I have 426 people and organizations on my list of "friends," but now only about half a dozen of my individual contacts post regularly, along with a few groups—the public library in Elektrostal, one of the local weekly papers there, the local television station, a Doctor Who fan channel and a few other topical channels, an amateur theater group in Noginsk, and that's about it.

I suspect (but have no evidence) that among the reasons for this decline is self-censorship, in view of the risks of posting unfashionable political views. Equally likely, I suppose: just as with LiveJournal and Myspace, tastes change. And there are lots of other places now for posting cute pictures and videos....

If you're a current or former VK user, I'd love to know how things have or haven't changed for you.

From Mark V: The Opera. Source.
Pew Research Center: "64% of Americans say social media have a mostly negative effect on the way things are going in the U.S. today." As for their effects on mental health, here are some comments from Columbia University's Claude Mellins and Deborah Glasofer. In this article on the Wharton School Web site, marketing professor Jonah Werberg comments on an important risk factor:

... [T]here is an addictive quality to social media, and that is a big issue, says Berger. “Social media is like a drug, but what makes it particularly addictive is that it is adaptive. It adjusts based on your preferences and behaviors,” he says, “which makes it both more useful and engaging and interesting, and more addictive.”

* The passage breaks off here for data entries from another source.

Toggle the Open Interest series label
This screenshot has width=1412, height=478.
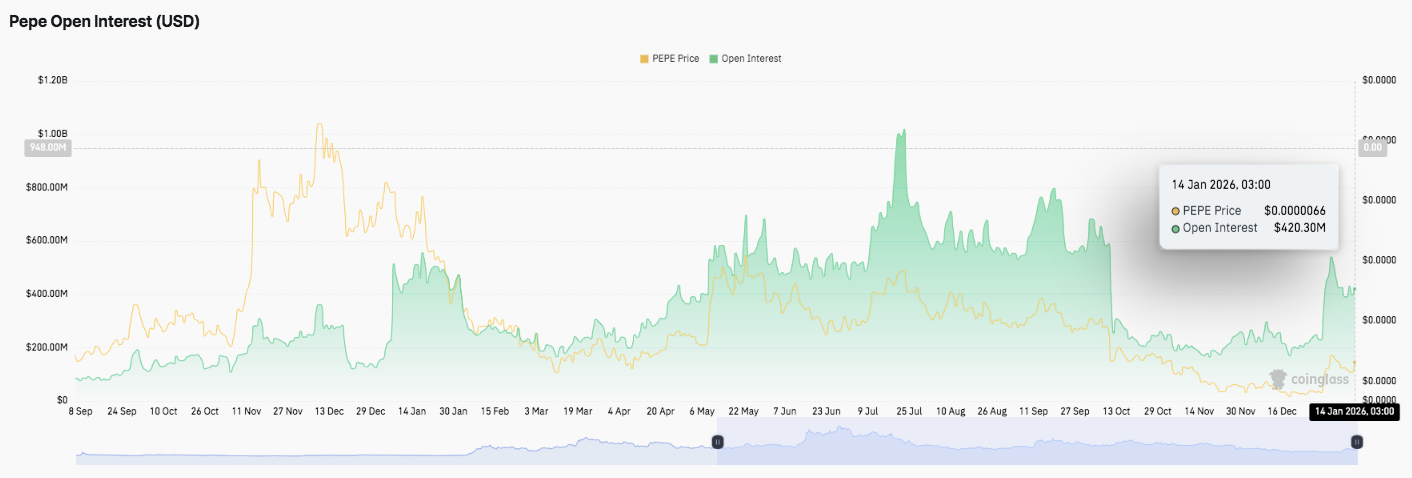(751, 59)
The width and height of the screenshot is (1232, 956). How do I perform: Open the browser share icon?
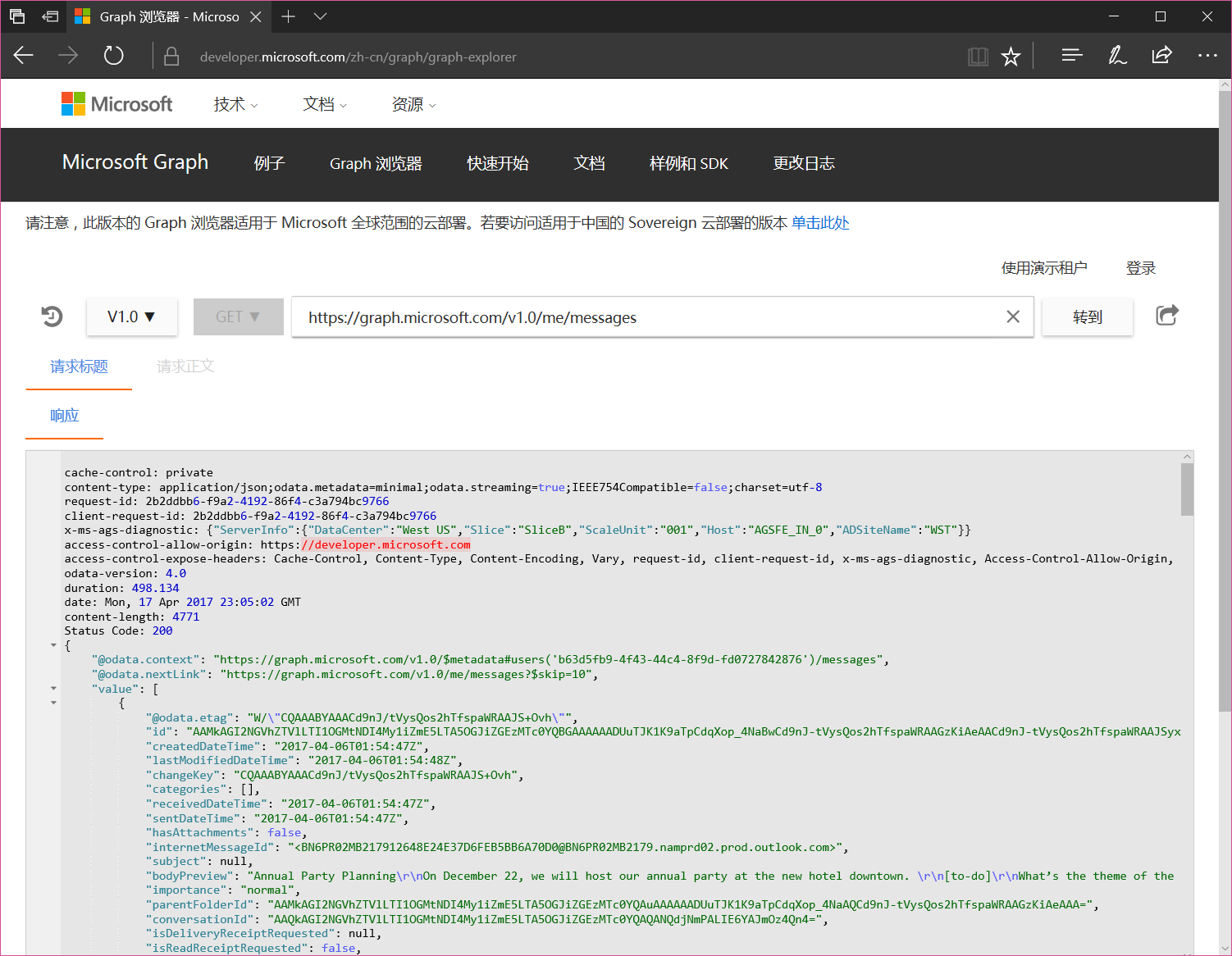1161,57
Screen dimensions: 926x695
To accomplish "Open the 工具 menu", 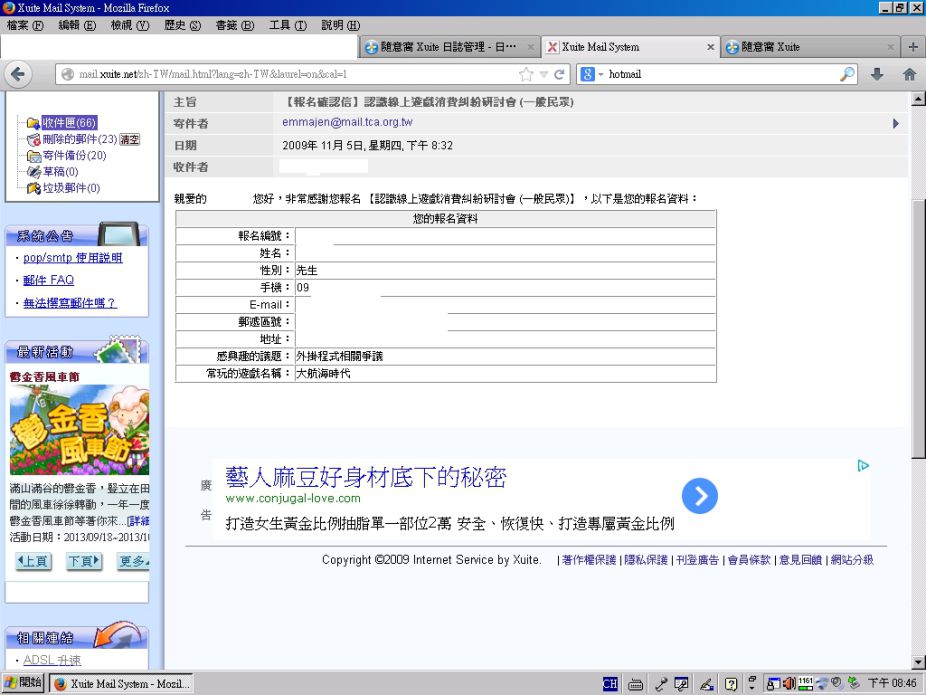I will [286, 25].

Speaking of addictive, the Martin Marty Center at the University of Chicago gets its own Internet home. (I don't apologize for this particular fascination.)

In Friends Journal, Keith Barton says that the Bible and early Friends cautioned us against the misuse of images. Nowadays, we're drenched in images. "The chief question we can reasonably ask, then, is whether this visual bombardment in the modern world is salutary or destructive."

More images! Barclay Press publishes its first graphic novel, Derek Lamson's Mark V: The Opera, with collaborators John Williams and Brandon Buerkle. Update: My review is here.

Night and day, Albert Collins sings about the "Same Old Thing." Incredible musicians! (These are both reruns on my blog, but who remembers stuff like that?)